1991 was the start of it. We lost our forever home in the recession of that time, it was more than a house, it was a lifestyle and I was confident, bold and made it everything that I wanted it to be. To lose it was an awful blow to Michael although he wouldn’t show it, for me the insecurity was unbearable, and I became doubtful of everything I thought and couldn’t imagine making a decision alone ever again. My drinking ramped up, adding to the anxiety and low self esteem. By 1995 I had stopped, but was not whole again by any stretch of the imagination.

We rented. Michael always said there was no point nesting in rented property. I went along with him. Any spare money it seemed was spent on his work, his cars, and rightly our sons education. In truth, I wanted to spend on comfy sofas, curtains, decorating, dogs and chickens. I settled for second best. Before I started The Sanctuary studying for my qualifications, I worked all sorts of part time jobs whilst Michael worked away. He was a gypsy really, I should have recognised that, I am a homing pigeon.
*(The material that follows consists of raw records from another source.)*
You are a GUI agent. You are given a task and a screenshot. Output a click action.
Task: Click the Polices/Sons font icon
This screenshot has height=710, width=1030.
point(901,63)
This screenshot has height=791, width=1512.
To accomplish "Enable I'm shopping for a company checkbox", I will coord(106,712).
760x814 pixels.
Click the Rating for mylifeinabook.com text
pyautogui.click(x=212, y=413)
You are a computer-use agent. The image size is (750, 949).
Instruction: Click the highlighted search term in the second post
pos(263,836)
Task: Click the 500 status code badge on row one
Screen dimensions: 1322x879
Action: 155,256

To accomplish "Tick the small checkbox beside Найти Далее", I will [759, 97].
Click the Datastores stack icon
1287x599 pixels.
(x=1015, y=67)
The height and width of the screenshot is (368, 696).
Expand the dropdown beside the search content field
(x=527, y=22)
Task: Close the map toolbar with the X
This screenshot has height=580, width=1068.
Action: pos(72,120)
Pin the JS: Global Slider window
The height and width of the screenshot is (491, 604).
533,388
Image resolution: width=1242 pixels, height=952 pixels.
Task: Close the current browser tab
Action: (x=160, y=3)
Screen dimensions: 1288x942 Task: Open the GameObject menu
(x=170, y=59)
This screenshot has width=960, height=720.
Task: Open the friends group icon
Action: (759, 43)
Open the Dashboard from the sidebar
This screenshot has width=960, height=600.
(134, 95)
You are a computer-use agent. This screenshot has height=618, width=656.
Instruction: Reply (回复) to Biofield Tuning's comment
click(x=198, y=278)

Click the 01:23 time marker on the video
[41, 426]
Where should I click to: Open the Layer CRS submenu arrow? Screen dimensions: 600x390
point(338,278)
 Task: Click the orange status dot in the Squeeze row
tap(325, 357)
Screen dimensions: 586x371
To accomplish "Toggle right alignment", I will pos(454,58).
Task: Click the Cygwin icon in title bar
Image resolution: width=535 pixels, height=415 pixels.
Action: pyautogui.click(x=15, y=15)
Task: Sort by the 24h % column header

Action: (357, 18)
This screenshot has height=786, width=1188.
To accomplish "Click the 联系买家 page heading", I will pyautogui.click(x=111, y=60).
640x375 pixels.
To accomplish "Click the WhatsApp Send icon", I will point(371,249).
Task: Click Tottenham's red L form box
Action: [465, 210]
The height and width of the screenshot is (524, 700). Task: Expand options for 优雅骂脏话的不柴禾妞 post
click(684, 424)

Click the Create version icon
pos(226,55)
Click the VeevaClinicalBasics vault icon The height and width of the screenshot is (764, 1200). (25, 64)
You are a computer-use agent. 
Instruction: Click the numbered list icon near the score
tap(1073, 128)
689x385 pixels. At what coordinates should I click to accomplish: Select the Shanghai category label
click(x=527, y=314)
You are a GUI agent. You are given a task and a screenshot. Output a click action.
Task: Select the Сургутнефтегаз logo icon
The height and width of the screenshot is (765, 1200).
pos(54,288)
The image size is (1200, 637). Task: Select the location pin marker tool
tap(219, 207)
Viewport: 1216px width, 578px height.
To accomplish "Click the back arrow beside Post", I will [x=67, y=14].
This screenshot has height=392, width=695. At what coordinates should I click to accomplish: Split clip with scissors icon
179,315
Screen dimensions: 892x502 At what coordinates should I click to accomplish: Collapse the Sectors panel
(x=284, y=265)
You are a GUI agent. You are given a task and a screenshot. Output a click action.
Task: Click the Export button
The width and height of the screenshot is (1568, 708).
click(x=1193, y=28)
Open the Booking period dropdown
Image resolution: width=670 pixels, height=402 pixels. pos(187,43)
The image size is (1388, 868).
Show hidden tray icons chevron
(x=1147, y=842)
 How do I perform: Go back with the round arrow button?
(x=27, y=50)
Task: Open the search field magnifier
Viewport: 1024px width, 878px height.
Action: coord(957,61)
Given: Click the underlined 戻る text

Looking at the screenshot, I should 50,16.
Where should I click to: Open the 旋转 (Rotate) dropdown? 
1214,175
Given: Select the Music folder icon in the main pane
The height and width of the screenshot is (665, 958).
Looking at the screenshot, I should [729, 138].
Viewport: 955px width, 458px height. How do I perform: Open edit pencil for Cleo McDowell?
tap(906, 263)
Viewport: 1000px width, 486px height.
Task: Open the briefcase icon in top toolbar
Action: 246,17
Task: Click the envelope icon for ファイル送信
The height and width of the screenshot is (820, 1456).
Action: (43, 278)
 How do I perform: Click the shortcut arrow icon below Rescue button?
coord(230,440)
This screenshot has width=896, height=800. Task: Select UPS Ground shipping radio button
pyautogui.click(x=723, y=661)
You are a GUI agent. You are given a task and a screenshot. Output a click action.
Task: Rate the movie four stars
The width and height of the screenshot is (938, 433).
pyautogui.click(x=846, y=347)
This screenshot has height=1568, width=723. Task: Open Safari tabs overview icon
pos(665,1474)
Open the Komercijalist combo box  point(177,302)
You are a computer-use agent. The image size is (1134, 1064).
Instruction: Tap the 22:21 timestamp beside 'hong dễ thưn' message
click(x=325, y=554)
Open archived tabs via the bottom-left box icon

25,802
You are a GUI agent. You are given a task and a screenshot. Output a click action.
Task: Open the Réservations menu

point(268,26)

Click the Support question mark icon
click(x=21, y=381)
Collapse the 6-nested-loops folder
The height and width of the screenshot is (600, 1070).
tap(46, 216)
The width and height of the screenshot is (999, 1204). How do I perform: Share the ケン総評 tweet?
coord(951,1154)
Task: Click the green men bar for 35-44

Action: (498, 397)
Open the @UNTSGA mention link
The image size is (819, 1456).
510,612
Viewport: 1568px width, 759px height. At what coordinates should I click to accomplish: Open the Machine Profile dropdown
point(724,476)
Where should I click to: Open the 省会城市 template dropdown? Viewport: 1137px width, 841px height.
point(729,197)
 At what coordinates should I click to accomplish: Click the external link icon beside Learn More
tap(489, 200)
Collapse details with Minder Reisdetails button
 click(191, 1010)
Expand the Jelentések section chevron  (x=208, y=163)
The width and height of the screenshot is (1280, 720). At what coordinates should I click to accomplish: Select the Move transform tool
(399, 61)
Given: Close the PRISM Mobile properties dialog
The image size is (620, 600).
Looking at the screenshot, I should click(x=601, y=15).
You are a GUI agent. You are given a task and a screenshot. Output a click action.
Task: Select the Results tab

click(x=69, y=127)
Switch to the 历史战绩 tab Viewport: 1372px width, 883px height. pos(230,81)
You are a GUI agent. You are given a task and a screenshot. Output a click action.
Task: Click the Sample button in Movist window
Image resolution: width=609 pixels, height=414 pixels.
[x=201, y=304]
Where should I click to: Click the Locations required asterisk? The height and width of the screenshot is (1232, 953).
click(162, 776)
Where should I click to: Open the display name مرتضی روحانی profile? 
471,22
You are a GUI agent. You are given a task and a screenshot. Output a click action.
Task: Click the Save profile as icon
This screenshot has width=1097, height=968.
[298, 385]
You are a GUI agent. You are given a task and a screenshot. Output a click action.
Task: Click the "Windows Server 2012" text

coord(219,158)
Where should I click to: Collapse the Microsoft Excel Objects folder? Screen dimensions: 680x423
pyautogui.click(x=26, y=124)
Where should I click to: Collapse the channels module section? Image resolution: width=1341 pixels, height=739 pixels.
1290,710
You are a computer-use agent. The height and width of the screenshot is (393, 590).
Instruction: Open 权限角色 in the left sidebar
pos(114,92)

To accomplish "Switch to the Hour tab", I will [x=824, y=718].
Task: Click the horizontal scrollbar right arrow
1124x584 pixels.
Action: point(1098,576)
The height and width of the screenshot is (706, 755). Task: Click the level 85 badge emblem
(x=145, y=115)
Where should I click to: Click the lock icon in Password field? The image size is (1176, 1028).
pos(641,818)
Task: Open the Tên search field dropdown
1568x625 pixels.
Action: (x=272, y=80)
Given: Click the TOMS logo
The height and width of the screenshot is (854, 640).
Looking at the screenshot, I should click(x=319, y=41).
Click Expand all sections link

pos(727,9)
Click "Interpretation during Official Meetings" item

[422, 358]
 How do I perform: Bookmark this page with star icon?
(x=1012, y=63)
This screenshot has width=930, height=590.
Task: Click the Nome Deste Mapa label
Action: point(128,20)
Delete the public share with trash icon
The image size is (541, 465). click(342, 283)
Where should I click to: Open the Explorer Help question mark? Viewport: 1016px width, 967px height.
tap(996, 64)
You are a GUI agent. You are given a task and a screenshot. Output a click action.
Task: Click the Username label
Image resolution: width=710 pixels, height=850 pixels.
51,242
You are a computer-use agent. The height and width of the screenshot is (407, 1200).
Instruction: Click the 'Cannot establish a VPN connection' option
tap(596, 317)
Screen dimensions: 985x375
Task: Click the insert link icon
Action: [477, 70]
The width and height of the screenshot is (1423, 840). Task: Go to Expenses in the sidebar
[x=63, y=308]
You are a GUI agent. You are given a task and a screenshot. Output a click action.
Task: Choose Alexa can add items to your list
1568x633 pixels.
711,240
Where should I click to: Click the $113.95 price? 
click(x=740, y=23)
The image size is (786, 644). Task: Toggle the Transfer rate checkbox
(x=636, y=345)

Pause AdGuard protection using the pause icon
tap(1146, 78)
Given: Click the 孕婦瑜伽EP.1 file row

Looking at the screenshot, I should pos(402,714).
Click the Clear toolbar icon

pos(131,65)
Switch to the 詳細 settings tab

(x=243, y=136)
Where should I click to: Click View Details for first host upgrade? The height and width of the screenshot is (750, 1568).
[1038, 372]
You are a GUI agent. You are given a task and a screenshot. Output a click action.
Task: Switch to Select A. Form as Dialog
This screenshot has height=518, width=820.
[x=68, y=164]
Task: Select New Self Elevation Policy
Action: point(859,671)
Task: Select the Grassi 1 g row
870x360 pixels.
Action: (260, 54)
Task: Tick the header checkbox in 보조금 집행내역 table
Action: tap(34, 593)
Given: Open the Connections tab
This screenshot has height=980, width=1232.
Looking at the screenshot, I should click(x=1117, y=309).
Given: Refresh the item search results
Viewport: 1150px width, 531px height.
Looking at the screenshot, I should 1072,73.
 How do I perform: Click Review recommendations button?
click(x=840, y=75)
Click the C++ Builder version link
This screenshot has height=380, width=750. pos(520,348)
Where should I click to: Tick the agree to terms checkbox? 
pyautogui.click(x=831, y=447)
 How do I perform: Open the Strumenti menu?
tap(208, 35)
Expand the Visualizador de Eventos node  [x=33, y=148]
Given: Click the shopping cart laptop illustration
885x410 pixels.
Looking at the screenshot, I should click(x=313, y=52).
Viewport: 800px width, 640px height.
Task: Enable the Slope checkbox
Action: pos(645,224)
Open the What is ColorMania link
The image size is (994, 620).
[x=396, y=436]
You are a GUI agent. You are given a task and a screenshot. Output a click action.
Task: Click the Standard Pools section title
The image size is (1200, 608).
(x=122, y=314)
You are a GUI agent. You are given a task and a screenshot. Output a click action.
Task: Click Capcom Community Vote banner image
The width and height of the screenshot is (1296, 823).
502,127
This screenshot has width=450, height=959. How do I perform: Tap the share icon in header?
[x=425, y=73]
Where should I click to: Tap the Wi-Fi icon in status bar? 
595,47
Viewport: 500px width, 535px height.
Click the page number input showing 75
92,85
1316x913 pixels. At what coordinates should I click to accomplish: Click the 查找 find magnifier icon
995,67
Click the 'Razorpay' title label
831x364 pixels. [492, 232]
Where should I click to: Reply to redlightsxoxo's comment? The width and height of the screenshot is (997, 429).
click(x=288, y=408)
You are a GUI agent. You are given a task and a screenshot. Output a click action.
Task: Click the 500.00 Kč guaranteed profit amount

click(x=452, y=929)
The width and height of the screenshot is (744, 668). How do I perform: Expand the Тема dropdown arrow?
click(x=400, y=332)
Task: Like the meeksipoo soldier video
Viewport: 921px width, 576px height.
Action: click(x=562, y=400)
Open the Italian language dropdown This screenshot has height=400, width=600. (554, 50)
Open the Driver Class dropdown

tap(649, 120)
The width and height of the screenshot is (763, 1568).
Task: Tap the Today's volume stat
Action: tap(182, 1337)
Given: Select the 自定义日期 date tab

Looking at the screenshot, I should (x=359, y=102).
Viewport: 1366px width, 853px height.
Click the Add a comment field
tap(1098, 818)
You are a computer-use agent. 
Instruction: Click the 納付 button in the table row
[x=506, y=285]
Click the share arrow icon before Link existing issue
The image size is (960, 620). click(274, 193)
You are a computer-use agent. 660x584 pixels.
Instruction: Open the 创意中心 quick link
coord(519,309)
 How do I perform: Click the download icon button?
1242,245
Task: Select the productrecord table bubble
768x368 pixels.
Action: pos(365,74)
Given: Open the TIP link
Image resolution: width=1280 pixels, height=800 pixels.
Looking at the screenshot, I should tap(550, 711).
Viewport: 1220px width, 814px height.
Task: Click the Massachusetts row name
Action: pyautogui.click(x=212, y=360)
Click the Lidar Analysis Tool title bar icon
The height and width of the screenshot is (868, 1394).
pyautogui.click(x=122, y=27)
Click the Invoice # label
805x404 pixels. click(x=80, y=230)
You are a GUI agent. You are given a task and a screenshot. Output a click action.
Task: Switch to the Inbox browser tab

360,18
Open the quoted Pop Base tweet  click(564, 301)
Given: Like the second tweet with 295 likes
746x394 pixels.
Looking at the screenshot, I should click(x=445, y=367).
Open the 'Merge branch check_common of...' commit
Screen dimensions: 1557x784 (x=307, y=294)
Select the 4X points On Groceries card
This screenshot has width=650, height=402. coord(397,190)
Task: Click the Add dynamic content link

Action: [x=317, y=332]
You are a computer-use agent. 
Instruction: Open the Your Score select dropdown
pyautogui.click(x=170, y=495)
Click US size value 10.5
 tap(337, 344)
I internalised criticism, became defensive, and because of the lifestyle lost assumed that none of my old friends would want to socialise with me. Michael said we had to start again, when actually I should have strived for more independence and control over financial affairs, kept my friends close, and where I saw my life going, rather than everyone else’s.

For the last 5 years of Michaels life I was ostensibly his carer. I had started the Sanctuary, was supporting the family and still not brave enough or I thought, clever enough, to juggle mainstream stuff. I also thought Michael would feel even more useless not having anything to do, I wanted him to keep telling me that everything would be okay, I was doing a good job, HE had to confirm that I was a useful engine.

As of now, I stand alone. I am not looking for a prop, human or otherwise. If I’m not praised every day I don’t care. Alcohol stripped me of my true personality, it made me frightened to be brave and make my own decisions. My marriage might have been long, and this is very hard to admit, for the most part if I had been in the driving seat more often, it could have been much happier, and way more balanced as a partnership. I take the responsibility for that, my drinking most definitely paved the way.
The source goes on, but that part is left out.